Recorded data:
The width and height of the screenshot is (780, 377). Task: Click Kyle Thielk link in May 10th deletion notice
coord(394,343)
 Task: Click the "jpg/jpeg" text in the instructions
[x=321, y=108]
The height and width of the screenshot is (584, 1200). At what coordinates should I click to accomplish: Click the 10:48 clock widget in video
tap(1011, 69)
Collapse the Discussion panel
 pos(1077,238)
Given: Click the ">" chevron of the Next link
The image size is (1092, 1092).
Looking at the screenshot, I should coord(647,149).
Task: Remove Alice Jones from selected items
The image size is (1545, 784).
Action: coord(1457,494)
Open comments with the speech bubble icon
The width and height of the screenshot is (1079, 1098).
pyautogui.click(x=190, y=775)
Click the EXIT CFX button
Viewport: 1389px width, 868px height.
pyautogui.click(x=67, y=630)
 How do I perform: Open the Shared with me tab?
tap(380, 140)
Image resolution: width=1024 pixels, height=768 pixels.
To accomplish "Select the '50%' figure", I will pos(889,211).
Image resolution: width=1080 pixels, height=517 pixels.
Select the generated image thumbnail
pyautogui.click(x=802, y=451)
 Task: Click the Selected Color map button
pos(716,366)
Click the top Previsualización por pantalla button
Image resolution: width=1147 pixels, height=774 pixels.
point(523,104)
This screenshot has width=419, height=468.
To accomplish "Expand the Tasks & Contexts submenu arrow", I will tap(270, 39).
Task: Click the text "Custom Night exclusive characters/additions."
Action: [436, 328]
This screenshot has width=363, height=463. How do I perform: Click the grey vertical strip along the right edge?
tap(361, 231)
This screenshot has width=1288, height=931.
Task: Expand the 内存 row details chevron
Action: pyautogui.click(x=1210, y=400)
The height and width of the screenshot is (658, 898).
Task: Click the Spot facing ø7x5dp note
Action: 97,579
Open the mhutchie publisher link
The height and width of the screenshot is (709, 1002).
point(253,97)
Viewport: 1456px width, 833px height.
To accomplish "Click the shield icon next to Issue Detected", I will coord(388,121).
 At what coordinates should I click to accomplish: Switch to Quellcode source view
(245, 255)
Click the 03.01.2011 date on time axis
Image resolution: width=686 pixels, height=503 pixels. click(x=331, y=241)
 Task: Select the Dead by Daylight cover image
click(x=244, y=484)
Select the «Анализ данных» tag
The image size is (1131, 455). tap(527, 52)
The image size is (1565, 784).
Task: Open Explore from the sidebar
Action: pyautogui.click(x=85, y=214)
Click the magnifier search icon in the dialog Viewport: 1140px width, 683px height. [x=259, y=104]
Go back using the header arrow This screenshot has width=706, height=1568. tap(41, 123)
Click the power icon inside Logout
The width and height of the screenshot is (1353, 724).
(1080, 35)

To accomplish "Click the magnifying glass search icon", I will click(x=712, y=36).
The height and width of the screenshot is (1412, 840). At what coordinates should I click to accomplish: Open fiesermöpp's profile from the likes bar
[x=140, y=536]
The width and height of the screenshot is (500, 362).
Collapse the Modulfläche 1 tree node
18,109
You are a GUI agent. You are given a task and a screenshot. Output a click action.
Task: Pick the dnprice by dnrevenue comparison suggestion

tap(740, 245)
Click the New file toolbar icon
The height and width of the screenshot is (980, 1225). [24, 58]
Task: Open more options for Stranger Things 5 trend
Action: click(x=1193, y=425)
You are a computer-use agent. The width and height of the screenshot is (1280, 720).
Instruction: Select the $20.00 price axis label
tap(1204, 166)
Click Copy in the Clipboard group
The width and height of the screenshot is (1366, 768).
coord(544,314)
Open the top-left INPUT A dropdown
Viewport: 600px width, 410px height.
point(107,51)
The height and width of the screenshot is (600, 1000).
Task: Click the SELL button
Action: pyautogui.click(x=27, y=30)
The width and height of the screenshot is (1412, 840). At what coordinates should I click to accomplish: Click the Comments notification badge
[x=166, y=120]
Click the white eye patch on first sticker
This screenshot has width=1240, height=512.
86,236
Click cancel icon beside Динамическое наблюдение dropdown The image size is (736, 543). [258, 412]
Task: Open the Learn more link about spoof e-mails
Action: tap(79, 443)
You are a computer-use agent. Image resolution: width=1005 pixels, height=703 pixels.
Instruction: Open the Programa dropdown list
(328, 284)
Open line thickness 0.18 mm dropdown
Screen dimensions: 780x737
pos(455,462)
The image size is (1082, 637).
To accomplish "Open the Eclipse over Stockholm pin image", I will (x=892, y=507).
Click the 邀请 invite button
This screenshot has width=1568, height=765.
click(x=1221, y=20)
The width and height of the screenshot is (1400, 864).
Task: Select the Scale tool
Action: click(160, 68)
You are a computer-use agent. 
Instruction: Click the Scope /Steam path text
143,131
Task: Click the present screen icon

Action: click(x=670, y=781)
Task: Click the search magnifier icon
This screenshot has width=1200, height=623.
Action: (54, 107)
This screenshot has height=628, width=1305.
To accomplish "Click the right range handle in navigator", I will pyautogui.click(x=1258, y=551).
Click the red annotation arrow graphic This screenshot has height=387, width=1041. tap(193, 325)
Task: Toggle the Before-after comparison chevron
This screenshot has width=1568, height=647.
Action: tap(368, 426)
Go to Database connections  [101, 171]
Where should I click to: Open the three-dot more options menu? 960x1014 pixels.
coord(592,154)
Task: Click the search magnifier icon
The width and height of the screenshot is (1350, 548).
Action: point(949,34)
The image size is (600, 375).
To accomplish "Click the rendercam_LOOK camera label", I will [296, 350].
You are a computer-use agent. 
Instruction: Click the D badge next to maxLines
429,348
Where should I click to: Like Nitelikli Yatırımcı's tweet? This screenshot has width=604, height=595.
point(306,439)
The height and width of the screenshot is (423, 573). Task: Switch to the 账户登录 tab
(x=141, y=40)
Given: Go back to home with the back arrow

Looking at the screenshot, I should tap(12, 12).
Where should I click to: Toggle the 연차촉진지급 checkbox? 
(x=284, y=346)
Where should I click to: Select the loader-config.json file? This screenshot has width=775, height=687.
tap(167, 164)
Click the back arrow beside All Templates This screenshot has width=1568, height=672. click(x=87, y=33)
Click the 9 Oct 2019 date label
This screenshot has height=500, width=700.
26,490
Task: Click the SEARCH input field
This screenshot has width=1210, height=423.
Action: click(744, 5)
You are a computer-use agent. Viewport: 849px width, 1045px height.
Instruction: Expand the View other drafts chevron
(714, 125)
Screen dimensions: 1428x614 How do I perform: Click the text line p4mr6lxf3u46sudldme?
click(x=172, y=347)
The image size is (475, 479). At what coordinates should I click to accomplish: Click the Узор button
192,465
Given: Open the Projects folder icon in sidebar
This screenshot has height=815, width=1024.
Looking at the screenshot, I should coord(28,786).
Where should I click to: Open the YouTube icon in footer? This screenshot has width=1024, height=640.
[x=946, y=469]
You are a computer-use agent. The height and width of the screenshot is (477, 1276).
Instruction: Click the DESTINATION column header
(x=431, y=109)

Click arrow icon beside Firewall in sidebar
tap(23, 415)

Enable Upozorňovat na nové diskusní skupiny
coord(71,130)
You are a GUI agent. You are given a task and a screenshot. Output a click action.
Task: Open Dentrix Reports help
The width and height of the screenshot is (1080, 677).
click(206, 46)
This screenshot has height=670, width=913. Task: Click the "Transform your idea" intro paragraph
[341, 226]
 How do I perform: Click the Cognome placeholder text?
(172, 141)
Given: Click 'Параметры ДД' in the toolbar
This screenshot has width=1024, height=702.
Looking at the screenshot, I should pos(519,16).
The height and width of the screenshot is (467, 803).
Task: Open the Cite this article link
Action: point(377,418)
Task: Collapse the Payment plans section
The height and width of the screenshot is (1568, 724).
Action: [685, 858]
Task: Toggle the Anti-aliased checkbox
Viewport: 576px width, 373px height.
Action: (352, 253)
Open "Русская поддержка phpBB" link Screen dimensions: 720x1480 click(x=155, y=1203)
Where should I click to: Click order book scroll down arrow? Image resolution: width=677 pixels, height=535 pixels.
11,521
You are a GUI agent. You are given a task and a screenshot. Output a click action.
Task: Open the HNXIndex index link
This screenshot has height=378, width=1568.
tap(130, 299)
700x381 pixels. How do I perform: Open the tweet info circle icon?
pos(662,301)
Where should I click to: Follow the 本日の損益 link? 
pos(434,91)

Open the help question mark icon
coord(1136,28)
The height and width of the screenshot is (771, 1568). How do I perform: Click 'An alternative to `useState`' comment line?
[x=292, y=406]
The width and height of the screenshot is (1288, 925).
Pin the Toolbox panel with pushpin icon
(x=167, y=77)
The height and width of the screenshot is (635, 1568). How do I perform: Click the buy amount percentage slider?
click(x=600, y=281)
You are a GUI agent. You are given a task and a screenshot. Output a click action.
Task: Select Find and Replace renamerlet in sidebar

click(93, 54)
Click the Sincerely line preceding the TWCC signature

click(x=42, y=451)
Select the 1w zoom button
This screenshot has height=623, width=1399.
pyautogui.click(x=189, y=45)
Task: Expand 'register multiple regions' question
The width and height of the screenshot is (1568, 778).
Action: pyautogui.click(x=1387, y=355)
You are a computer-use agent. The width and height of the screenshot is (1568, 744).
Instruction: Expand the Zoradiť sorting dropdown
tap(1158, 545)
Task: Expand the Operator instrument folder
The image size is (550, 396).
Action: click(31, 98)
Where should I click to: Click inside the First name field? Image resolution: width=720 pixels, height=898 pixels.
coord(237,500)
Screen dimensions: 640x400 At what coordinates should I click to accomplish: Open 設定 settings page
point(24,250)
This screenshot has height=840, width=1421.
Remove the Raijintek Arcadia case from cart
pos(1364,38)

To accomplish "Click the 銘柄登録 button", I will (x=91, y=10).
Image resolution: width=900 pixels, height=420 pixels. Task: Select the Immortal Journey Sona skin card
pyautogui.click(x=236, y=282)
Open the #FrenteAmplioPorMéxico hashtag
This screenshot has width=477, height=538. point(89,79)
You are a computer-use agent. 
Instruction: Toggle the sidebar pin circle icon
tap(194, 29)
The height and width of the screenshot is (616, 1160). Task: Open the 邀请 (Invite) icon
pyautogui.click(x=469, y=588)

◆ PROBLEM TO WORK ON:
Some lines above may hold the word "folder"; say how many do, giving nothing besides the number.

◆ RESULT BELOW:
2